In a Twitter announcement, Hedera confirmed an exploit in its mainnet, leading to a loss of liquidity tokens. However, the firm noted the exploit did not impact its consensus layer.
Network exploitation is among the challenges of many crypto projects, with DeFi protocols recording the highest hack incidents since 2021. The latest exploit is that of Hedera, a decentralized, open-source, proof-of-stake public ledger.
Hedera Discloses Details of Mainnet Exploit
Hadera is the firm behind distributed ledger Hedera Hashgraph. In the latest hack, the attackers exploited the Smart Contract service code of its mainnet and transferred service tokens from user accounts to their accounts.
The hackers targeted liquidity pool accounts on multiple decentralized exchanges (DEXs) that use Uniswap V2-derived contract codes, including Pangolin Hedera, SaucerSwap Labs, and HeliSwap DEX. The announcement explained that the criminals moved the stolen tokens to the Hshport Network Bridge. However, the bridge operators detected the unusual activity and took swift action to disable it.
Hedera further noted that it worked with the community, including HBAR Foundation, Swirlds Labs, Pangolin Hedera, Lime Chain HQ, SaucerSwap Labs, and HeliSwap DEX, to investigate the attack. The firm also employed measures to prevent hackers from stealing more tokens. On March 9, the network turned off mainnet proxies, restricting access to the network.
Hedera’s announcement also revealed that the team identified the root cause of the attack and is working to provide a solution. When they find a solution, Council members will sign transactions to authorize a new code deployment on the mainnet to remove the vulnerability.
The protocol noted that the mainnet proxies would come on after eliminating the problem, allowing usual activities to resume on the network.
Recent Hack Incident Dents Hedera Network’s Milestone
While explaining the method used by the hackers and the possible solutions to the issue, Hedera failed to disclose the number of tokens the hackers stole. As a Twitter user commented, the blockchain appeared very secure, but the recent attack revealed the opposite.

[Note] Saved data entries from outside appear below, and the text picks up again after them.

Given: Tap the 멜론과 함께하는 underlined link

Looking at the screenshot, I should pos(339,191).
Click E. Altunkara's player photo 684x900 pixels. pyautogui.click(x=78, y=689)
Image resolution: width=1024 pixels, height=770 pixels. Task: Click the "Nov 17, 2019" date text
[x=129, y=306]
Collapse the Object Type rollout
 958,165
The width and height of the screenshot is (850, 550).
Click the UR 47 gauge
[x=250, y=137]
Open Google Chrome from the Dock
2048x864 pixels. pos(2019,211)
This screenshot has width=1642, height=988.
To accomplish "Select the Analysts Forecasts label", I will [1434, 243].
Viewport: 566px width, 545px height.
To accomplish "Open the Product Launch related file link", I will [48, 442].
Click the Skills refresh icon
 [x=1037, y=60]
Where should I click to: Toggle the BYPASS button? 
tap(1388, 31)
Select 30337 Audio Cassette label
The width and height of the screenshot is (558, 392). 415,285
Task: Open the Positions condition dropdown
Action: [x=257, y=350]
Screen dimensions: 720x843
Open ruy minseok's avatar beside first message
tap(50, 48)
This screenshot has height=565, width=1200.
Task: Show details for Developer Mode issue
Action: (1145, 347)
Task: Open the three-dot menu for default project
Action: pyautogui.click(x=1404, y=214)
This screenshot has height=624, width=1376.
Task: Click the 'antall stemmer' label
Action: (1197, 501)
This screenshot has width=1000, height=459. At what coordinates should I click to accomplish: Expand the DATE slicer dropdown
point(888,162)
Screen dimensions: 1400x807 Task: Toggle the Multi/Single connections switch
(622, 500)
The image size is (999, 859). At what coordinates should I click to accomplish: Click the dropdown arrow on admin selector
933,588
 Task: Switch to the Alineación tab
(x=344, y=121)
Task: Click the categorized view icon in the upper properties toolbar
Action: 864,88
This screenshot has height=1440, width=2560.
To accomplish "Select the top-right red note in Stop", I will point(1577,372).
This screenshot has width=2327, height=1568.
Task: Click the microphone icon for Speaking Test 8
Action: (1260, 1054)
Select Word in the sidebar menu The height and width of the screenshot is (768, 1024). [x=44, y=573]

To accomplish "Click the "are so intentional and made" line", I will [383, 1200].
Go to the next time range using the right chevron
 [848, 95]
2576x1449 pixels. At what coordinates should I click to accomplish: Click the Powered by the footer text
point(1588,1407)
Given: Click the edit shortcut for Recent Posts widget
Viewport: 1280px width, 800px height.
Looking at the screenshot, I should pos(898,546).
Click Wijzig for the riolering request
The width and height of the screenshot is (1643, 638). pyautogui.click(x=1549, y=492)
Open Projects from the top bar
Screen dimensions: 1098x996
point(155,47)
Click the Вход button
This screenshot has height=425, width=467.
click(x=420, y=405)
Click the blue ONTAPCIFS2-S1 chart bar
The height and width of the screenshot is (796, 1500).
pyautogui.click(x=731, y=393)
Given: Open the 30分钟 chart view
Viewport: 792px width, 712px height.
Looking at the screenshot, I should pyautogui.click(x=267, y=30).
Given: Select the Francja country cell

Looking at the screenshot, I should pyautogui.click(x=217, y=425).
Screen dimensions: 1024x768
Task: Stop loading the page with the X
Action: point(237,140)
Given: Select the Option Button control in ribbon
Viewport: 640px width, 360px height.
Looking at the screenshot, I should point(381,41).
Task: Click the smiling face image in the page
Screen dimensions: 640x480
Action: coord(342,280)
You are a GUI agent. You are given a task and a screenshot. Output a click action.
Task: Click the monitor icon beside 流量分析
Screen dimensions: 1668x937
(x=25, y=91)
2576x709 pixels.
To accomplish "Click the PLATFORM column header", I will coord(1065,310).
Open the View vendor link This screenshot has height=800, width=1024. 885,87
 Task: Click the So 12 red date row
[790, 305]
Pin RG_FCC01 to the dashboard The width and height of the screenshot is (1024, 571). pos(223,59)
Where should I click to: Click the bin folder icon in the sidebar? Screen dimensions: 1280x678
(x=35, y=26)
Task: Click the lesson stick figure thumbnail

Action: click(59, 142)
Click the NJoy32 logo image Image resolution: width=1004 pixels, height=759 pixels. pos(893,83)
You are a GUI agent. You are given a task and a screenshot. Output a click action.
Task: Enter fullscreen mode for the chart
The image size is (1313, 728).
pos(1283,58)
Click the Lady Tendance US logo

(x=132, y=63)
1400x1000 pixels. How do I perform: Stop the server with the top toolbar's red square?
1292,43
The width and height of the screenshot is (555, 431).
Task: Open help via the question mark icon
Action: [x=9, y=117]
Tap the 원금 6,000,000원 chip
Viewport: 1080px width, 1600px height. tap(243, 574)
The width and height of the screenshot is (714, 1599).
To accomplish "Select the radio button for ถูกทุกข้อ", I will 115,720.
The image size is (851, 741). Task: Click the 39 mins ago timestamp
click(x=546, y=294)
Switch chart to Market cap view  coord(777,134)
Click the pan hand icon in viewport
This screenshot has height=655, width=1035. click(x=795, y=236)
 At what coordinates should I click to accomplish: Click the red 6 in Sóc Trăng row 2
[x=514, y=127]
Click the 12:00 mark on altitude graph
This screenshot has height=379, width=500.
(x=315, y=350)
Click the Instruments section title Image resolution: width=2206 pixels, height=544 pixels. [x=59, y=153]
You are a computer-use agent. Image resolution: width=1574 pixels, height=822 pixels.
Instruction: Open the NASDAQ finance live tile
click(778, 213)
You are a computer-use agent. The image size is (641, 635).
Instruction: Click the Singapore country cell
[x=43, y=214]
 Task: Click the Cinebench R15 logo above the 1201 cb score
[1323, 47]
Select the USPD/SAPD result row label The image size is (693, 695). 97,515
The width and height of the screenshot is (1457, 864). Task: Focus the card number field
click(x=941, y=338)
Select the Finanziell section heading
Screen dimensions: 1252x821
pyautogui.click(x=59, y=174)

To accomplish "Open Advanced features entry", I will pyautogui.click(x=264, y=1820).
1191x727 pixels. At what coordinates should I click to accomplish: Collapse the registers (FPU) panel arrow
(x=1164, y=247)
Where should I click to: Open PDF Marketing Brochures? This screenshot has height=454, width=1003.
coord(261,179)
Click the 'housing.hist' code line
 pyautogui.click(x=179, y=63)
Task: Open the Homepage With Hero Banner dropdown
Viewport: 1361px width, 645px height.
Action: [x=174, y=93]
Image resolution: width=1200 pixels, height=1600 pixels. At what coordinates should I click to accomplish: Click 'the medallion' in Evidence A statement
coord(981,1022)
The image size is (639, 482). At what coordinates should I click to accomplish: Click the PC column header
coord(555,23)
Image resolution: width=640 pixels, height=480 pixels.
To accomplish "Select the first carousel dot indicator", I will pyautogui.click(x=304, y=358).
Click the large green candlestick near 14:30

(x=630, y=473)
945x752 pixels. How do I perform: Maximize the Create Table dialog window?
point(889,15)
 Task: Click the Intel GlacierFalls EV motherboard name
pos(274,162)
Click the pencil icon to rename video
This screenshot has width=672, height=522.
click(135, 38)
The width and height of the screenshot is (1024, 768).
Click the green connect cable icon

The network previously upgraded its network to convert Ethereum Virtual Machine (EVM) compatible Smart Contract code to the Hedera Token Service (HTS). This process partly involves decompiling Ethereum contract bytecode to the HTS, where the Hedera-based DEX SaucerSwap thinks the hack vector emanated. But the Twitter post did not confirm the source of the vulnerability.
After turning off the network proxies, the Hedera team suggested that token holders check the balances on their account and EVM address on hashscan.io to ensure funds are intact.
Meanwhile, the HBAR price has declined 8.5% over the past 24 hours and trades at $0.05721. The price decline is not just due to the latest attack but also the ongoing market-wide downturn.
However, the total value locked on SaucerSwap dropped by 30%, falling from $20.7 million to $14.58 million over the last 24 hours.
The decline in total value locked suggests many token holders quickly withdrew their funds after the initial discussion regarding a potential hack exploit. The incident has dented the blockchain’s recent milestone after its mainnet hit 5 billion transactions.